Jakarta, beritalima.com| – Pada kurun waktu 1999 hingga 2002, terjadi kudeta konstitusi terhadap Undang-Undang Dasar (UUD) 18 Agustus 1945 oleh Majelis Permusyawaratan Rakyat (MPR) periode 1999–2004. Proses ini didukung bahkan disponsori oleh National Democratic Institute (NDI) pimpinan Madeleine Albright serta sejumlah LSM/NGO yang membentuk Koalisi Ornop untuk Konstitusi Baru. Akibatnya, lahirlah UUD baru, yakni UUD Negara Republik Indonesia (NRI) 1945 yang kerap disebut UUD 2002 atau UUD 45 Palsu.
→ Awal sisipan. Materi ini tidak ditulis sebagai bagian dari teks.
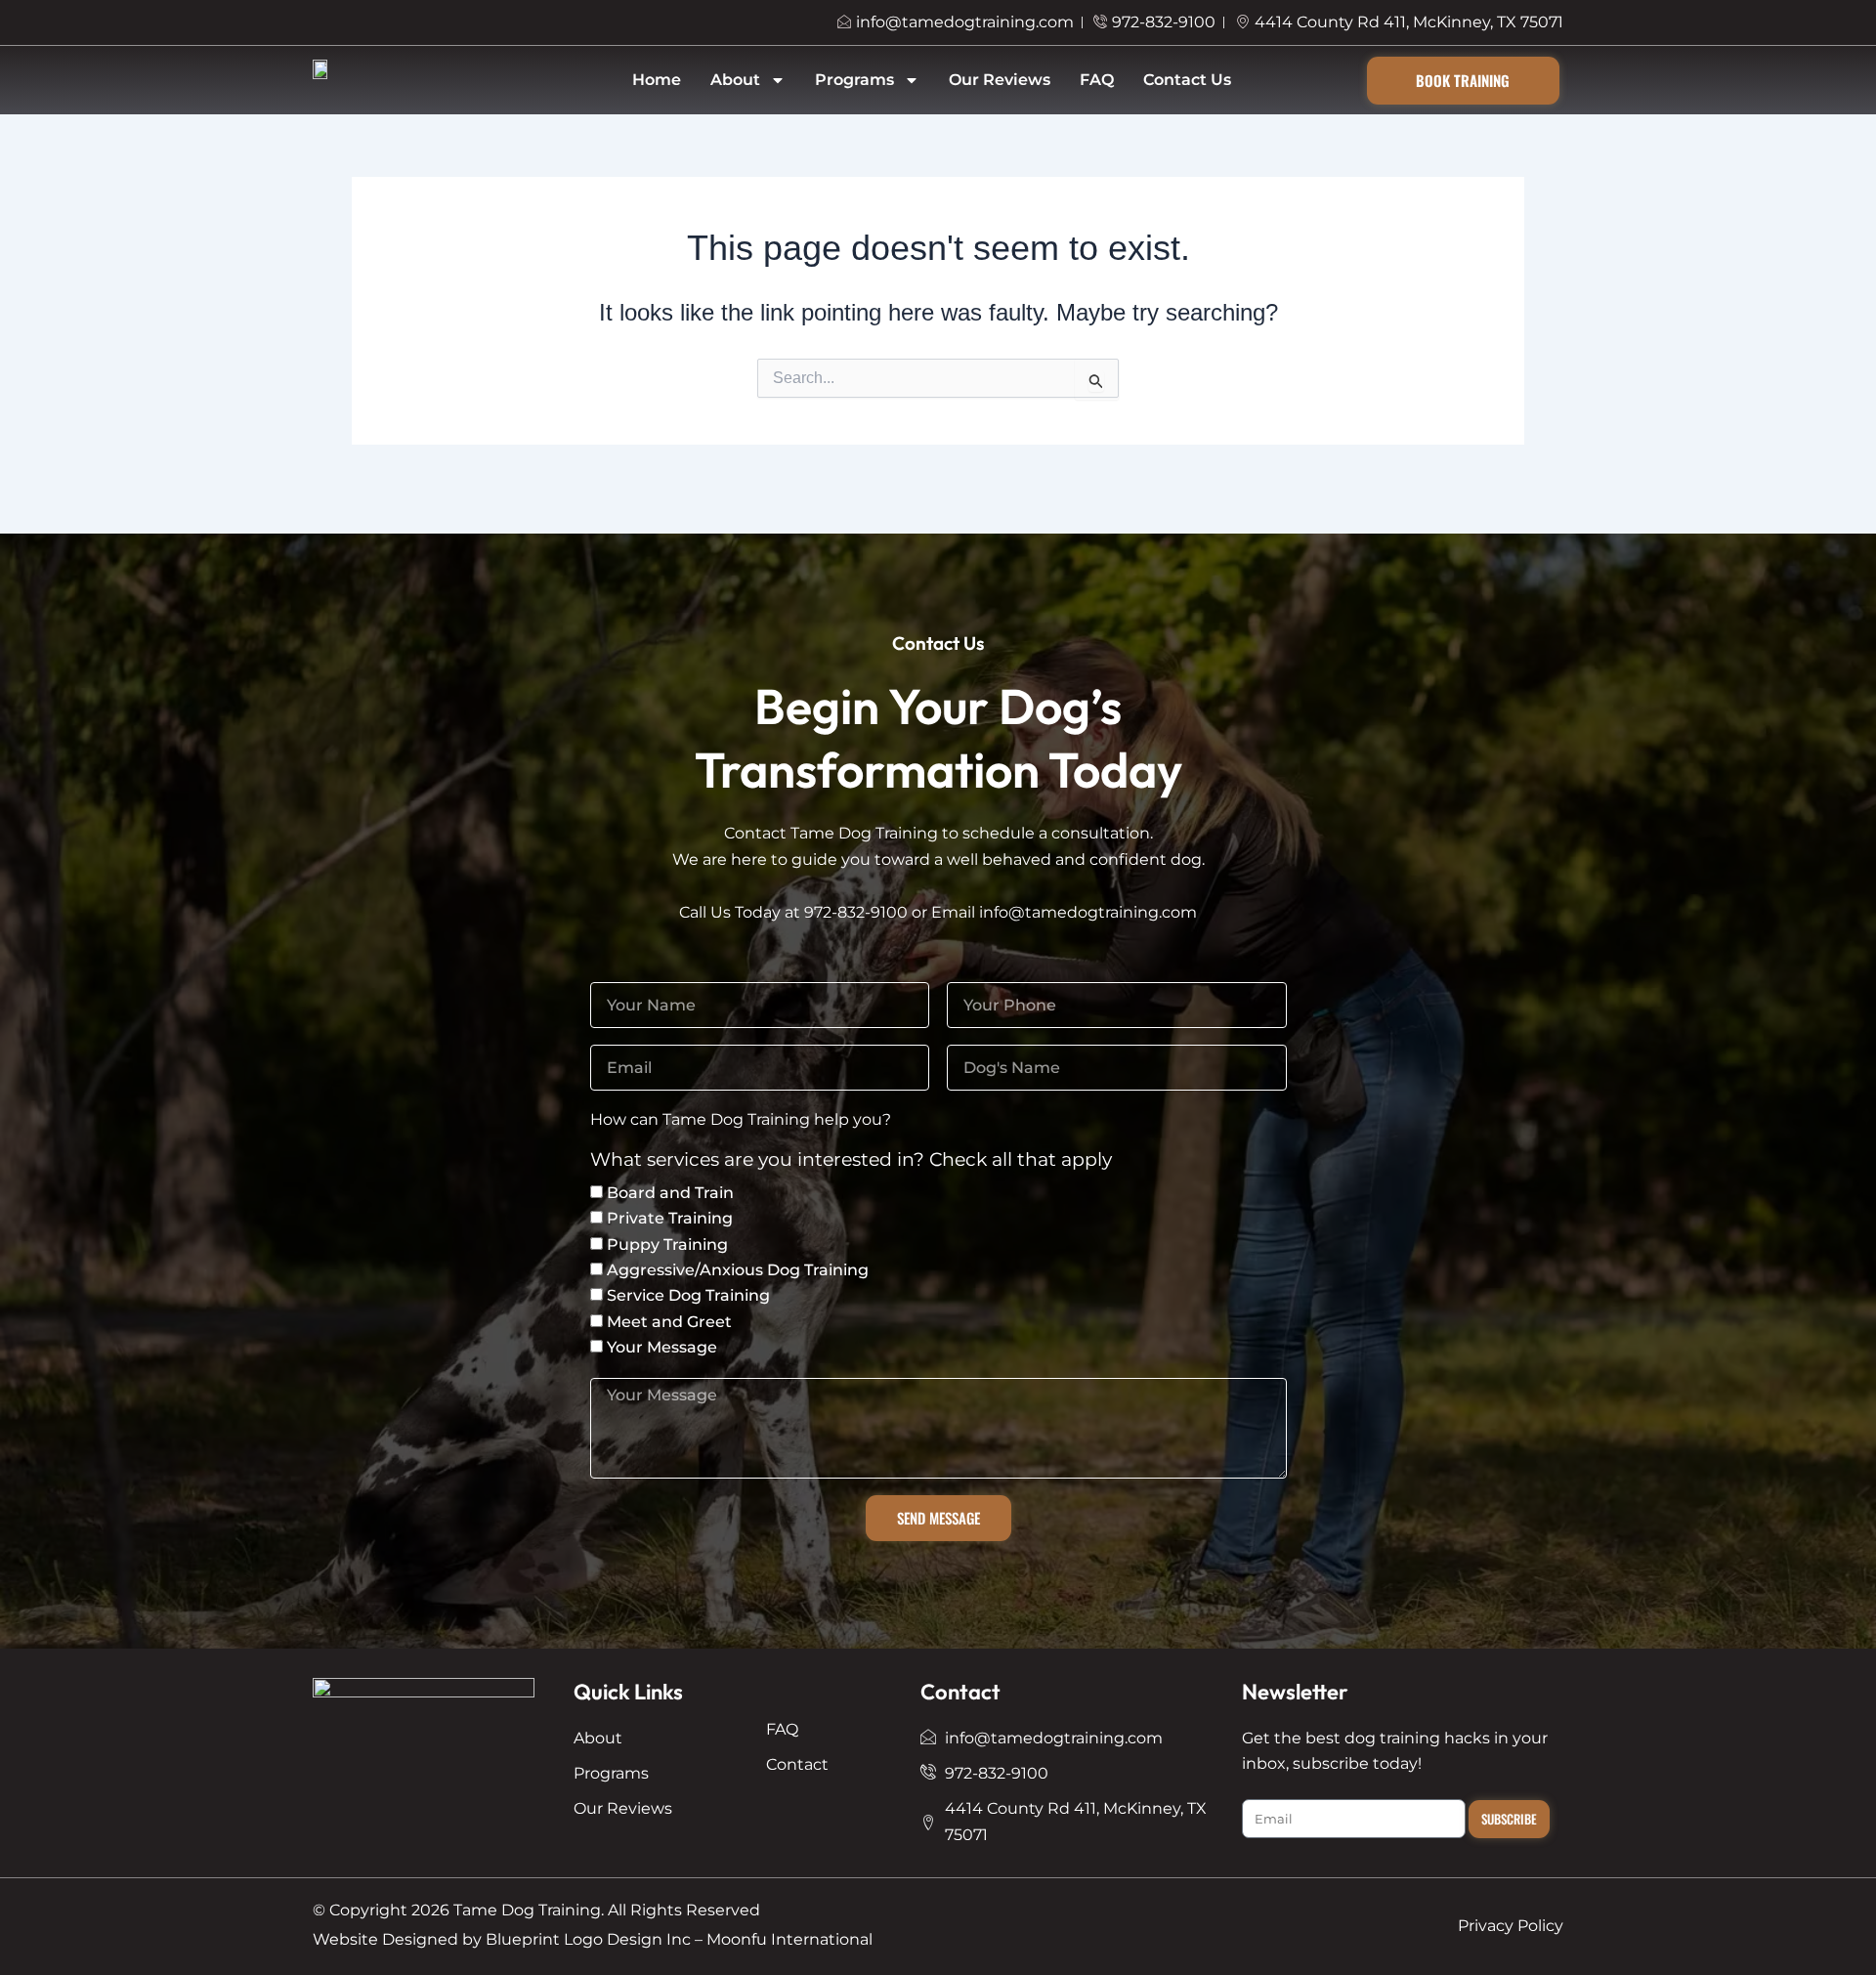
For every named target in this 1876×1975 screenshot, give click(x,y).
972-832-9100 (856, 912)
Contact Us (1187, 79)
Sangat disayangkan, sebagaimana berulang kali ditegaskan oleh Ketua Presidium Konstitusi, Jenderal Purnawirawan TNI Try Sutrisno (Wakil Presiden RI ke-6 dan Panglima ABRI ke-9), fraksi ABRI di MPR saat itu bersikap abstain. Sikap ini merupakan pelanggaran terhadap Sumpah Prajurit yang mengikat seluruh anggota ABRI yang kini terpisah menjadi TNI dan Polri. Bahkan, dalam satu kesempatan, Try Sutrisno menyatakan bahwa pimpinan ABRI masa itu telah berkhianat pada sumpah mereka.
Sumpah Prajurit adalah ikrar suci yang diucapkan setiap prajurit TNI saat dilantik. Isinya mencerminkan komitmen mutlak kepada negara dan konstitusi:
1. “Saya bersumpah setia kepada Negara Kesatuan Republik Indonesia yang berdasarkan Pancasila dan Undang-Undang Dasar 1945.”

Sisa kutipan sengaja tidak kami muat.